What it means to “Look Beyond the Payout”
Despite understanding the poor odds, some still choose to “roll the dice” and try to beat “the House” at its own game. We know the risks, yet the chance to win big and have fun is more important than acting rationally. While taking chances, no matter how unfavorable they are, may be fun for entertainment, casino odds have no place in your business life. Yet, this is exactly what many smart advisors are doing, oftentimes unknowingly.
When a Registered Investment Advisor (RIA) is capitalized by an injection of Private Equity (PE) or Venture Capital (VC) money, they typically create a Limited Partnership (or similar investment structure) for their investors. These dollars are a sleeve or allocation of an overall investment pool. The goal of each sleeve is to realize a return to feed the “fund” which then feeds return on investment to investors. Thus, when an RIA receives capital from PE or VC and then acquires Advisors, they must create a business model that ensures investment capital is paid back first.
This is usually done by finding spread in the various product lines including (but not limited to):
· Platform Fees · Minimum Accounts Fees · Investment Products · Markups on Non-Investment Items · Licensing · Annual Account Fees
The markups are so many and so deep, firms can offer advisors higher payouts while creating the illusion that they are a low-cost solution for clients. One way or another, “the House” will win, these expenses will hit clients’ accounts, and an advisor’s payout will be offset. Also, the advisor will need to justify his/her fees to charge a fair wrap fee.
This is not to say it’s always a bad business decision to accept PE/VC money. But if you’re hoping to make a sound transition decision, you must go beyond payout. Consider the impact of accepting this money on extra fees for your clients and over what time frame “the House” expects to recuperate their money. To find this out, read their ADV. Explore potential conflicts of interest and understand what and how they markup products.
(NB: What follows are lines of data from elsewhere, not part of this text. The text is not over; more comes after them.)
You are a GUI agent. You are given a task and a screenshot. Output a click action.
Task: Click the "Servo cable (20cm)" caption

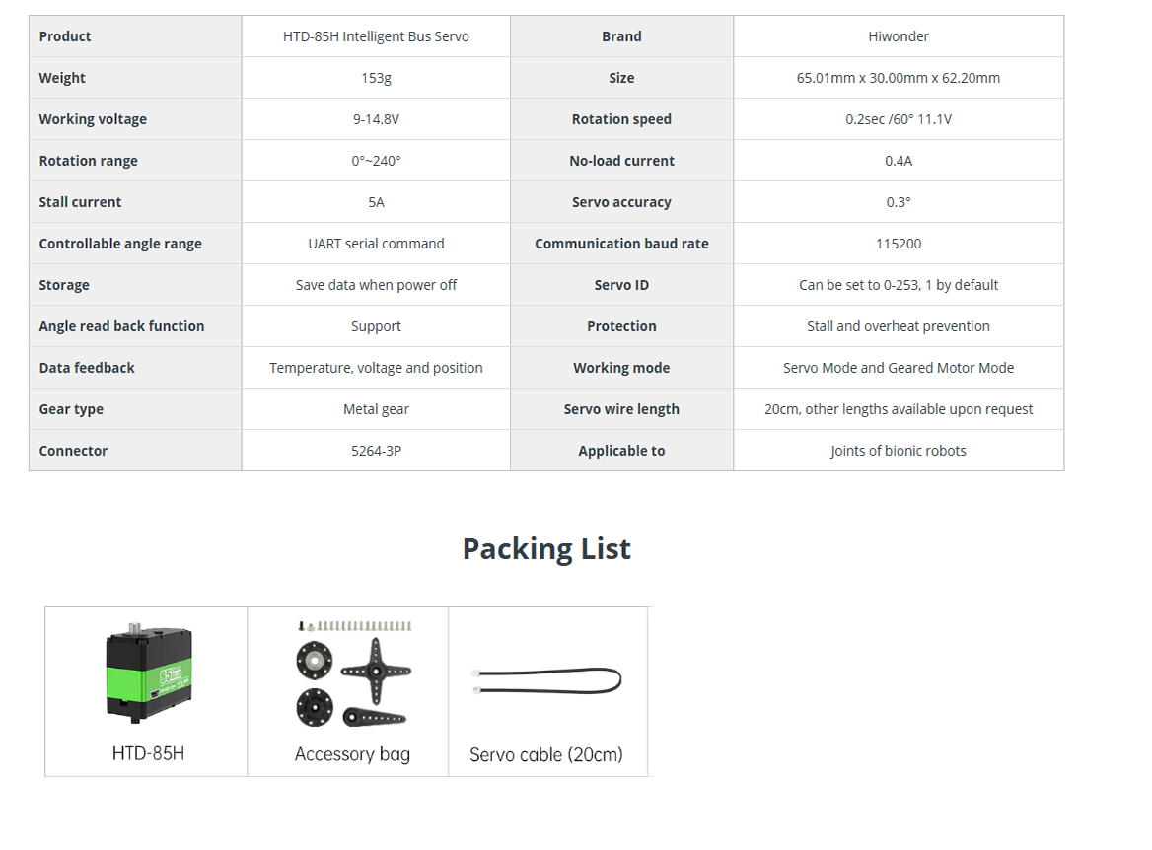pyautogui.click(x=546, y=755)
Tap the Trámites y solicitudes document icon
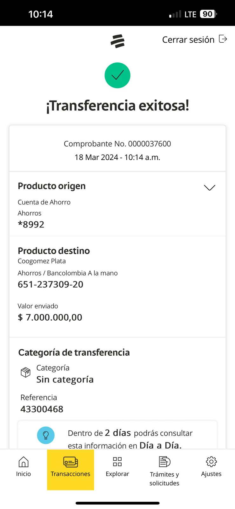 165,462
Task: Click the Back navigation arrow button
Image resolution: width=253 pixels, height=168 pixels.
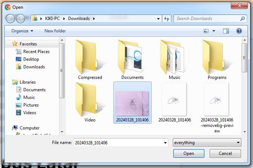Action: point(11,19)
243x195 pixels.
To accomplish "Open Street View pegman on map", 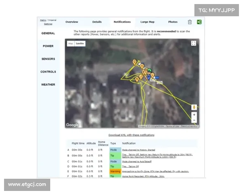I will click(194, 107).
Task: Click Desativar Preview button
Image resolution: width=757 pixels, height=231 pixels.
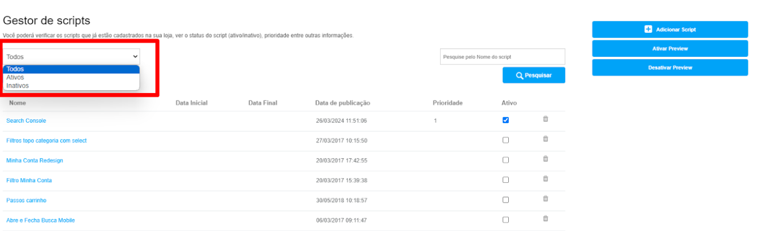Action: tap(670, 68)
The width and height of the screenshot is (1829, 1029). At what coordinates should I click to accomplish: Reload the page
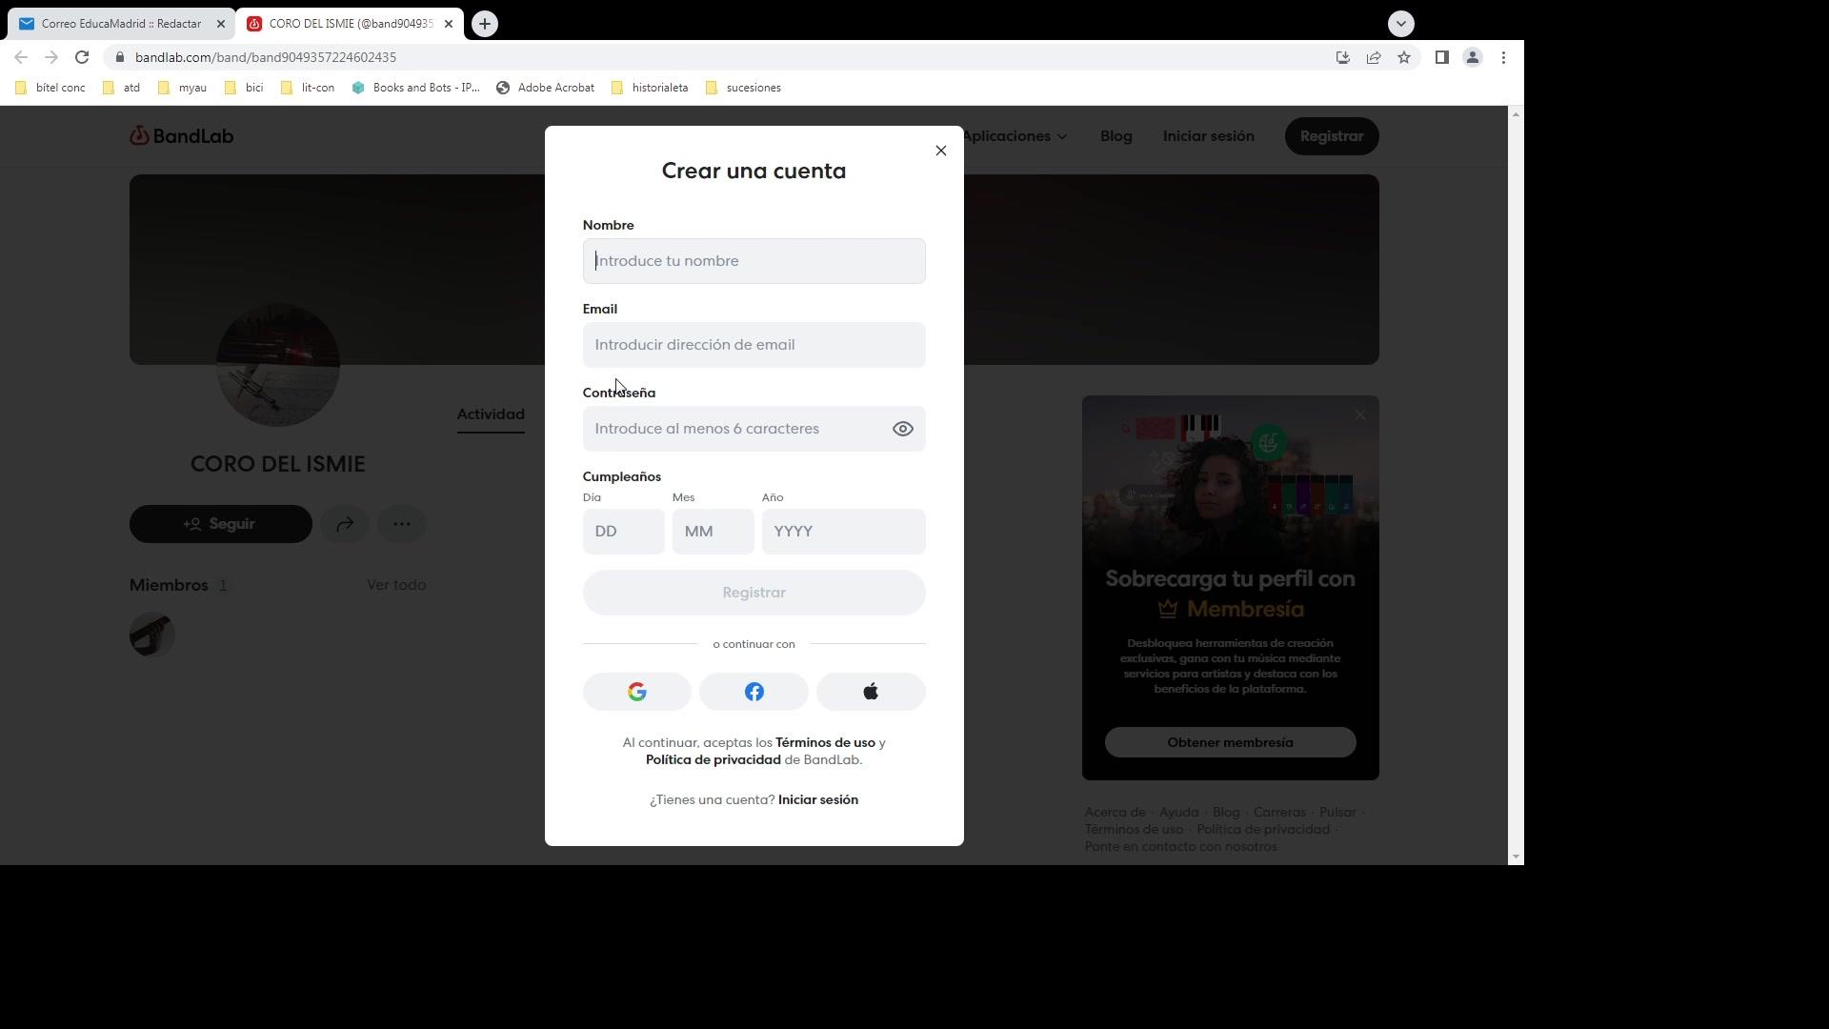pos(82,57)
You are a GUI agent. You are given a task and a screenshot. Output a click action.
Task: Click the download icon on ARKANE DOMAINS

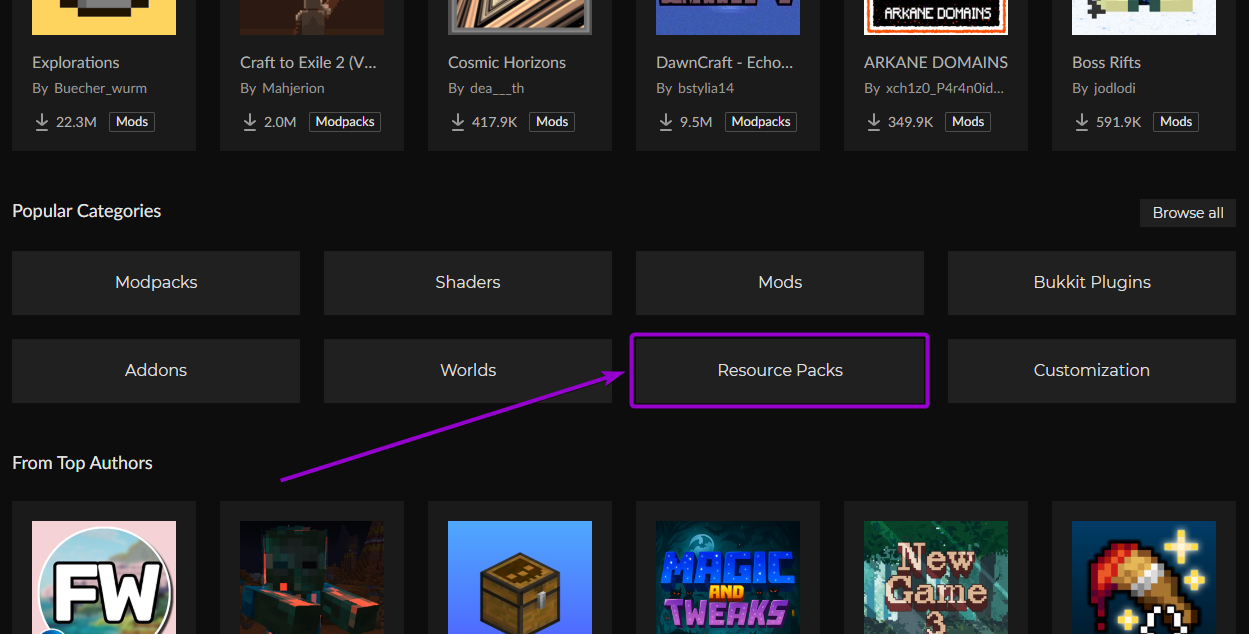[x=873, y=121]
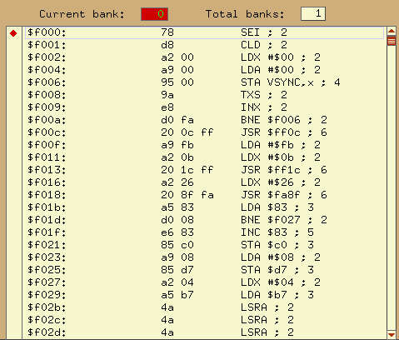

These disclosures and information are readily available so do your homework.
Don’t confuse a high payout with your ability to be a great negotiator. Ask yourself, “If I’m getting an upfront check to transition, where did that really come from and what is the cost to me and my clients (in basis points)?” You may quickly find that “free” money is actually a long-term loan that you and your clients must pay back.
When you make a decision that will impact your clients, career, or business legacy, make sure you understand the risks. Ask the right questions, get clear answers, and stay informed to beat “the House” and allow your career and clients to win.